木材・プラスチック複合体は,幅広い組成比にわたる材料が含まれ,組成に比例して特性も連続的に変化します.また,個々多くの優れた特徴を持つ材料であり,種々の点で新規な特徴が認められます.したがって,本材料が社会に貢献し,発展するためには,各材料の特徴をよく理解し,最適な用途に供することが不可欠です.これまで,ややすると正しい情報が伝えられず,誤解を生じたり,誤った使い方をされる例が認められたように思われます.そこで日本木材加工技術協会関西支部は木材・プラスチック複合体研究会を組織し,本材料の社会への啓蒙,正しい知識の普及,および技術の向上を目指す活動を始めています.本小冊子は,産官学にわたるメンバーの協力をえて,上記の目的にむけての第一歩を踏み出すために編纂されたものです.いまだ不十分な点もあると思われ,今後よりいっそうの整備を進める予定ですが,本材料の理解が進み,社会に普及し,安全・安心な持続的社会の構築に向かって貢献する一助となれば幸いとするところです.
1. WPCの黎明期
1970年代頃既に10%~30%程度の木粉をプラスチックに加えて,押出しまたは射出成形による成形品を生産する技術が日本にも存在しました.この技術は,北欧のユージンクルーマン社等から導入されました.しかし,この頃の技術では,スクリューやバレルの摩耗が激しく産業的には成功するに至りませんでした.それ以外では,木質材料を低コストの増量材(フィラー)として,10%程度までの低比率で配合することが一般的でした.
2. 米国におけるWPCの発展
1992年,モービルケミカル(米国,後に独立してトレックス)によりLDPE(低密度ポリエチレン)と木粉との比率を約50対50程度に複合させた製品が販売開始されました(開発・製造開始は1989年,於フィラデルフィア).これが,世界ではじめて事業化されたWPC製品となりました.この製品は,屋外用高級デッキ材として発売され毎年売上を倍増させる程の成功を収めました(2001年売上高1.17億ドル,木質系デッキシェア8%).
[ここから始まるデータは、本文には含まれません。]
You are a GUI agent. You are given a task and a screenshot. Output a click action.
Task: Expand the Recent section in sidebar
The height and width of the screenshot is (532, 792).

米国における木質デッキ市場規模は1998年で960万立米でした(天然木含む全体).米国では,新築住宅の20%~30%がデッキを作るという既成市場があり,その市場の中心材料は薬剤処理した木材です.しかし,CCA等砒素を含む防腐材注入処理木材の住宅用途使用が2002年末までで禁止となったことで巨大な置換市場が生まれました.前出のモービルケミカルを始めとする米国WPCメーカーが多く立ち上がってきた背景にはこの様な潜在市場の顕在化がありました.現在では,木質デッキに加え,ガードレールも市場を大きく広げてきている様です(木質デッキ,ガードレール市場 合計約32億ドル 2002年データ).
3. その他海外でのWPC事情
ヨーロッパでは,北欧等からWPCの研究対応が始まり,オーストリアのIFA(InteruniversitaeresForschungsinstitut fuer Agrabiotechnologie)等によって30年来の基礎研究を行ってきました.これらを基礎にシンシナティ・エクストリュージョン,ファザレックス,プロポリテック等の数社がグループを作って技術を推進してきました.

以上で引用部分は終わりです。